▶ **Short task**
In the items below, how many lines contain the string "checkmark"? Give only the number.

START Raw data

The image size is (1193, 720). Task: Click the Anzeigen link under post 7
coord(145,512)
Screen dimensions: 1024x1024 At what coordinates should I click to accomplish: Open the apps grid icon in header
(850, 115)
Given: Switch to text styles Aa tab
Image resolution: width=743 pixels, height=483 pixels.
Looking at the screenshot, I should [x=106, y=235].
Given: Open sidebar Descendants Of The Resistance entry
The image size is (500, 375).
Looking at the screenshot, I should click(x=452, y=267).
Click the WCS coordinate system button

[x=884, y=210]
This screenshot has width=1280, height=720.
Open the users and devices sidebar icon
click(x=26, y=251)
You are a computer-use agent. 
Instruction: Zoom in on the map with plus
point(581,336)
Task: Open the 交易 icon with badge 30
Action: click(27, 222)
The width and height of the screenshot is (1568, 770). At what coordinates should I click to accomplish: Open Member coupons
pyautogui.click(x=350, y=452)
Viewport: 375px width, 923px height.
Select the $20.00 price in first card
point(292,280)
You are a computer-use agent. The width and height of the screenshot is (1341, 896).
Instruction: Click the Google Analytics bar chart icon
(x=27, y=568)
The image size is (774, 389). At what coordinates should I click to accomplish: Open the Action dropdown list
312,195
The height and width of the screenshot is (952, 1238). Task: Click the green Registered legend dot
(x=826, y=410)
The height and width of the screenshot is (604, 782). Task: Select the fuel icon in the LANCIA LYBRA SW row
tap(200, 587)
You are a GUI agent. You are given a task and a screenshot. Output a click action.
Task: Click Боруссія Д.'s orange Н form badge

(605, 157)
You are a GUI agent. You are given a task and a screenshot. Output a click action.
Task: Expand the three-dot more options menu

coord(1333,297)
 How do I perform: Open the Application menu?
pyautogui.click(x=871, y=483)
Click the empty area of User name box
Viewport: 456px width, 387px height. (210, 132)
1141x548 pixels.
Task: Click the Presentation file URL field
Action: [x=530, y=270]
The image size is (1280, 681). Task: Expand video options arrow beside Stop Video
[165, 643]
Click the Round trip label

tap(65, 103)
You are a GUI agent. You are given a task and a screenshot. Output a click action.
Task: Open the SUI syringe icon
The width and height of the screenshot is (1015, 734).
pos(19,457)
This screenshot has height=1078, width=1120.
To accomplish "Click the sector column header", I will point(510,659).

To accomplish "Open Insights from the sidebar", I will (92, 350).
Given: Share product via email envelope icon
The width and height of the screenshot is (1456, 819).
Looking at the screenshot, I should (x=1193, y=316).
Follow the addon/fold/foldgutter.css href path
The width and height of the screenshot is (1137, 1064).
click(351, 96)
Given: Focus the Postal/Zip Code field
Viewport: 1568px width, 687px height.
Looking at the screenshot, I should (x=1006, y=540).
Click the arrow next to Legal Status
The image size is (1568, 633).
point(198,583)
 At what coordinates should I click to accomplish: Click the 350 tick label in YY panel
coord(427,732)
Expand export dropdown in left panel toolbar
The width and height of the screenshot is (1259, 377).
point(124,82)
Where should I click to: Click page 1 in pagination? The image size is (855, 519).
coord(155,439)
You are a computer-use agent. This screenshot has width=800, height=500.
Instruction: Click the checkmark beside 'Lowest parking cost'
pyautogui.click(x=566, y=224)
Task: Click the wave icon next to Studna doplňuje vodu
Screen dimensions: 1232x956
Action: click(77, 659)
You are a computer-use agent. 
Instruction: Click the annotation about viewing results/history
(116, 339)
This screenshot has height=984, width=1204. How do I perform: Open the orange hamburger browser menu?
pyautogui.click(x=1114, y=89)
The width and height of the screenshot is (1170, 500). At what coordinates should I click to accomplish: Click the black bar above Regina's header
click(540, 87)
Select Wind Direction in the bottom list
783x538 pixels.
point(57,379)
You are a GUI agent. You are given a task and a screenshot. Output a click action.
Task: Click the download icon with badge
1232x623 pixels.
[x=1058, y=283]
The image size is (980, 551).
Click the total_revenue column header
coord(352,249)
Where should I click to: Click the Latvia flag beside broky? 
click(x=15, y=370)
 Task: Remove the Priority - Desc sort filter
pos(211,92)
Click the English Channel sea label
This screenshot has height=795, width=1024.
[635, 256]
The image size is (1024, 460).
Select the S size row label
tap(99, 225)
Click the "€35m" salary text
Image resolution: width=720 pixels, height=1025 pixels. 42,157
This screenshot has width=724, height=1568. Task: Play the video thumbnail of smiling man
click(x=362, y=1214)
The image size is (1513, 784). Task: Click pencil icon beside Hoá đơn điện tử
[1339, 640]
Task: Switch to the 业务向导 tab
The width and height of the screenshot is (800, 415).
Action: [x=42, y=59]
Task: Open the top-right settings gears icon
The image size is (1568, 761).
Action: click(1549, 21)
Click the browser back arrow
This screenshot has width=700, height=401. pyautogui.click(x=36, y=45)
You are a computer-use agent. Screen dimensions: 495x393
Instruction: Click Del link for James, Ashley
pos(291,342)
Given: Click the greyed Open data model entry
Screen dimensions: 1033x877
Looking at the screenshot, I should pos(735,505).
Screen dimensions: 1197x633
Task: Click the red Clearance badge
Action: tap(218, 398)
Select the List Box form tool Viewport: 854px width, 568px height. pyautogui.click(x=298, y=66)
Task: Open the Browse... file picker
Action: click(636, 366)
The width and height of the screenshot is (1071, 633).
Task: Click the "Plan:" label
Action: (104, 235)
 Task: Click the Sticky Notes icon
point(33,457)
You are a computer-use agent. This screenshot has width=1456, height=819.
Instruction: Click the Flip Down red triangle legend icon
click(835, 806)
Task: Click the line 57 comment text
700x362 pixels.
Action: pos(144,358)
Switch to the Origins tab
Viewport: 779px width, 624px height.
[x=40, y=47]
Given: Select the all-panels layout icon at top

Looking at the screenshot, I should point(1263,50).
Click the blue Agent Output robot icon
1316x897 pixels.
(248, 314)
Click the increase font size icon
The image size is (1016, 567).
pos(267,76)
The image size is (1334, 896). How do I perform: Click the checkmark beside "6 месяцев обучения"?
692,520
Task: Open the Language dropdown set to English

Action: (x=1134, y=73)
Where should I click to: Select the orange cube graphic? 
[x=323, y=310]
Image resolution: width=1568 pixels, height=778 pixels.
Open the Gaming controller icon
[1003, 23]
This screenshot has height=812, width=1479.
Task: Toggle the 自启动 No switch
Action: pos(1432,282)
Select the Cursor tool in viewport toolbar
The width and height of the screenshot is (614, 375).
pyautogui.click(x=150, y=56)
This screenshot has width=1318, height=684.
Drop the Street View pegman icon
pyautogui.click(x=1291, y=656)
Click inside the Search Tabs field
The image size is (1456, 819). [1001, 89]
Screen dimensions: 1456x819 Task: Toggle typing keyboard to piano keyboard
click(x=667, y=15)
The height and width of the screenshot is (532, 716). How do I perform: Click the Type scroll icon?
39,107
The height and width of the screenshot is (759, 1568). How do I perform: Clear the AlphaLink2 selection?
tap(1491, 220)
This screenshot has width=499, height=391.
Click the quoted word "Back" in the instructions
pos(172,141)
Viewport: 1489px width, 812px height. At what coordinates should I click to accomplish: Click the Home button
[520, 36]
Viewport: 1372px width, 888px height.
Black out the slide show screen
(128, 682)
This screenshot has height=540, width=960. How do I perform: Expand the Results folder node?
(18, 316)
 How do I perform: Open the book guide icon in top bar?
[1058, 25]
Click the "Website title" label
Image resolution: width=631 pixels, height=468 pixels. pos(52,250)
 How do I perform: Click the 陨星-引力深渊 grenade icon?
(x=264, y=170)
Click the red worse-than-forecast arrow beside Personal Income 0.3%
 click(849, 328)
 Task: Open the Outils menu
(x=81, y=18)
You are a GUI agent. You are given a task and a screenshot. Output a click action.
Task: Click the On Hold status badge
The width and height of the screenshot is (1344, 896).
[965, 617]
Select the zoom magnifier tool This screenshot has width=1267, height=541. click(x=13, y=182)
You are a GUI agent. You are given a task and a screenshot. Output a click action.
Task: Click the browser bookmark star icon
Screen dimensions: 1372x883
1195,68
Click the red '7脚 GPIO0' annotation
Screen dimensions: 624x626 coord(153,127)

END Raw data

▶ **Written solution**
2